◆ **Work task**
Given the material below, return only the lines starting at the line with "The image size is (1024, 603)." and ending at the line with "Screen dimensions: 1365x700", exactly as they appear.

┄┄┄┄┄┄┄┄┄┄┄┄┄┄┄┄┄┄┄┄

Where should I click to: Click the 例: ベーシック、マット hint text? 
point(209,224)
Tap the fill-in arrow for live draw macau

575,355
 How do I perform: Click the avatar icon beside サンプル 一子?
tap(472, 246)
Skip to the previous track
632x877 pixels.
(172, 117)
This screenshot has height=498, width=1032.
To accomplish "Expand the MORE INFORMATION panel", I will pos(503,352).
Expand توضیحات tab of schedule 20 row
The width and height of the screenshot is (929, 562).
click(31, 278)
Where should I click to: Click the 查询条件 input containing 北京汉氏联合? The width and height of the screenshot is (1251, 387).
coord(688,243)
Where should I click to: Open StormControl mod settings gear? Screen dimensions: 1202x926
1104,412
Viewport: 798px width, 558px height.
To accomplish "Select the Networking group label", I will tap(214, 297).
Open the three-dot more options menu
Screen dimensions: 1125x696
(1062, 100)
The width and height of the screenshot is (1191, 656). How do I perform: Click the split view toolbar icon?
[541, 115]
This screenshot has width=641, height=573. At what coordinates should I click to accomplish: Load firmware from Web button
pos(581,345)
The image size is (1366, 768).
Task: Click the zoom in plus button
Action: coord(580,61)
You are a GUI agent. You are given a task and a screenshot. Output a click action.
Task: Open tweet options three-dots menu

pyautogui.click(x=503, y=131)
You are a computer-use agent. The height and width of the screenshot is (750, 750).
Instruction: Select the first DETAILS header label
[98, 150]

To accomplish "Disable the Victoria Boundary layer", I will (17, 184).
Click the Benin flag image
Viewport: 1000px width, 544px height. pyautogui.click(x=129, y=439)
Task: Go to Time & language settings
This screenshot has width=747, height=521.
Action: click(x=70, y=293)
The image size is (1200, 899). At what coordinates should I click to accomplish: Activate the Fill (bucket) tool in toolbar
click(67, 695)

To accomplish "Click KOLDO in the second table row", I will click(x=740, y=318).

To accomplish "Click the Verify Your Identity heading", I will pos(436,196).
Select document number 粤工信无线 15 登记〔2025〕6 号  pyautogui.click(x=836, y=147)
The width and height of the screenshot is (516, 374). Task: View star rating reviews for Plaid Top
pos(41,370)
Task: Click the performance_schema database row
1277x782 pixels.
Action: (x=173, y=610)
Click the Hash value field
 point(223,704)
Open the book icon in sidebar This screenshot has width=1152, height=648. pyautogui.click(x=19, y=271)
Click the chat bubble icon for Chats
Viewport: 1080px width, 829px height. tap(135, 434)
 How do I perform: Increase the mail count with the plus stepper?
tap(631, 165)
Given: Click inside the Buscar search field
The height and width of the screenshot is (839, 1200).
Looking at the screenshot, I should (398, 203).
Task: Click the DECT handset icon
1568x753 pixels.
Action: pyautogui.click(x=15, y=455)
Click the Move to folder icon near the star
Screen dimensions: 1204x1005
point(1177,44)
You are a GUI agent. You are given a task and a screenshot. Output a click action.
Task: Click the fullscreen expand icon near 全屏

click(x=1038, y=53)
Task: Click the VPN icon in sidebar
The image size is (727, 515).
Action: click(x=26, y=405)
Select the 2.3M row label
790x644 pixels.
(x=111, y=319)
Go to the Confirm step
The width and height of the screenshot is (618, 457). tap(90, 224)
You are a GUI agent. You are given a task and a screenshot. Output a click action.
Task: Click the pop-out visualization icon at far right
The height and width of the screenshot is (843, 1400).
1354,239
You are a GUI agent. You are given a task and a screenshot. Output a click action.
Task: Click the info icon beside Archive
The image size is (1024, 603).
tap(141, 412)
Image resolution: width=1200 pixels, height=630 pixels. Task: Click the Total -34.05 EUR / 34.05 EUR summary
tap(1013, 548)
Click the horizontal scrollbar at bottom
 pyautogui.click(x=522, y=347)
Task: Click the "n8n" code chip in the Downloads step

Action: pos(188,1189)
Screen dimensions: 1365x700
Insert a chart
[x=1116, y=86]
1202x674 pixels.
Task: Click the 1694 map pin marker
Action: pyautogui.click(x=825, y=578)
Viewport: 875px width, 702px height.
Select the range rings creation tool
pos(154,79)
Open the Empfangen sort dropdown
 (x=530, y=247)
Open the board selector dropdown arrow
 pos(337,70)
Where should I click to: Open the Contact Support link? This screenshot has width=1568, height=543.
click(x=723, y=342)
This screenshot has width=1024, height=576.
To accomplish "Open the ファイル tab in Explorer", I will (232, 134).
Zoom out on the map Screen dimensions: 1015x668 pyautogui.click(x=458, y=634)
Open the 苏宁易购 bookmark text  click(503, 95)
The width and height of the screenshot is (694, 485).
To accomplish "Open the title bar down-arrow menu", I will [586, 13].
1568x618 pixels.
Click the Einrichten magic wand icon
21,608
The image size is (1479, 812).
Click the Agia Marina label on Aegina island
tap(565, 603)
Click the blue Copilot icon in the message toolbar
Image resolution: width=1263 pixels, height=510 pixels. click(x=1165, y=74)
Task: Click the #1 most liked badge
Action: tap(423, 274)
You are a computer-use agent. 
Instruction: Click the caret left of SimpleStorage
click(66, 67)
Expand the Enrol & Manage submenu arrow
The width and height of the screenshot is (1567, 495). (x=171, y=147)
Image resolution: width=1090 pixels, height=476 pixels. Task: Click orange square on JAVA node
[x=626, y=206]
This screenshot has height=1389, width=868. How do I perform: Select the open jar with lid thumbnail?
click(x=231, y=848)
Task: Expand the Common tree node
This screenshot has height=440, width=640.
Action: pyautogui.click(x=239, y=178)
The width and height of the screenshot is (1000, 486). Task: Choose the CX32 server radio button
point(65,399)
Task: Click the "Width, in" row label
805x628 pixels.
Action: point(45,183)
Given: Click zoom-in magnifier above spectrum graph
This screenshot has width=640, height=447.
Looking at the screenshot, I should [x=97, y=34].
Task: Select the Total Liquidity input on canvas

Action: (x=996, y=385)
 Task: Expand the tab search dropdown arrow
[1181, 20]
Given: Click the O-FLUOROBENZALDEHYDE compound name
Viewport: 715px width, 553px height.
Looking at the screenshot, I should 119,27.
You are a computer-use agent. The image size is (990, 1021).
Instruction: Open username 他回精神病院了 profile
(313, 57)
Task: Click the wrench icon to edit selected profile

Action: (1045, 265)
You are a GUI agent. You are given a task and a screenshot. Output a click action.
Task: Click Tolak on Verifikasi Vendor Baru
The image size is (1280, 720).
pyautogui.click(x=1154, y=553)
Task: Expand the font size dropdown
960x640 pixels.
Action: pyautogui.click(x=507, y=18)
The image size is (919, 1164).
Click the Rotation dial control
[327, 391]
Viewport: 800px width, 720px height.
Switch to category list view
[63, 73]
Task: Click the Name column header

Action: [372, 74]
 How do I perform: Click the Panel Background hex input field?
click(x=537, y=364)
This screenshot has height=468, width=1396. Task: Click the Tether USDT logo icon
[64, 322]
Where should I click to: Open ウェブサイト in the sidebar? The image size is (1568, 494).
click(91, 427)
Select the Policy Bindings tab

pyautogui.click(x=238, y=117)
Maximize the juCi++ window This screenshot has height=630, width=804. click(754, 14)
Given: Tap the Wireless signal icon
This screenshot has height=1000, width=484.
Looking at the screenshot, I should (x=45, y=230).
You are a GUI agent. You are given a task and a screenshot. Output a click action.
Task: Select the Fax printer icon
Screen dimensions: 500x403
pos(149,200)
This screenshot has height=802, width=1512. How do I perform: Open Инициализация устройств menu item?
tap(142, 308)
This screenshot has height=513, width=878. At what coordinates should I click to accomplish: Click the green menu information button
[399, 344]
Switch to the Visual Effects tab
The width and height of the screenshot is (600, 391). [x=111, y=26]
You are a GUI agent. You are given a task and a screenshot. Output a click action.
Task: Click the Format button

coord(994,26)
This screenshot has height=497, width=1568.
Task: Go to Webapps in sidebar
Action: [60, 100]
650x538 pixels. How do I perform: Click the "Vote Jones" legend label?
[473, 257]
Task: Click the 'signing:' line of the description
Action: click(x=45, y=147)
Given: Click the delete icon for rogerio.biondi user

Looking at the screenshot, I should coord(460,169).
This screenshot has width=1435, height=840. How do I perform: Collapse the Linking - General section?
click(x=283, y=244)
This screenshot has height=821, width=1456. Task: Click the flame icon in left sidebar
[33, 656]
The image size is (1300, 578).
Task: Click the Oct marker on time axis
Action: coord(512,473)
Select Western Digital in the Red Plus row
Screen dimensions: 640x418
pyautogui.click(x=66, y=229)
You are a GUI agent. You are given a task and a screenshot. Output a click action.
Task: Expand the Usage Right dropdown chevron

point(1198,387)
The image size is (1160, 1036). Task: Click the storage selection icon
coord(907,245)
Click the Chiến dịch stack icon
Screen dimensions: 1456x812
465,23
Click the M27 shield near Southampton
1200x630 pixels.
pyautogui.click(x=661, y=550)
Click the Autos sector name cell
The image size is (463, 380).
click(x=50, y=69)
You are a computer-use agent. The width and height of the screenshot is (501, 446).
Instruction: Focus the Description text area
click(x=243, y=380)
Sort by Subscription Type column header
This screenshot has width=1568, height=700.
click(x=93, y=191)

┄┄┄┄┄┄┄┄┄┄┄┄┄┄┄┄┄┄┄┄

◆ **Solution to this task**
The image size is (1024, 603).
tap(141, 412)
Image resolution: width=1200 pixels, height=630 pixels. Task: Click the Total -34.05 EUR / 34.05 EUR summary
tap(1013, 548)
Click the horizontal scrollbar at bottom
 pyautogui.click(x=522, y=347)
Task: Click the "n8n" code chip in the Downloads step

Action: pos(188,1189)
Screen dimensions: 1365x700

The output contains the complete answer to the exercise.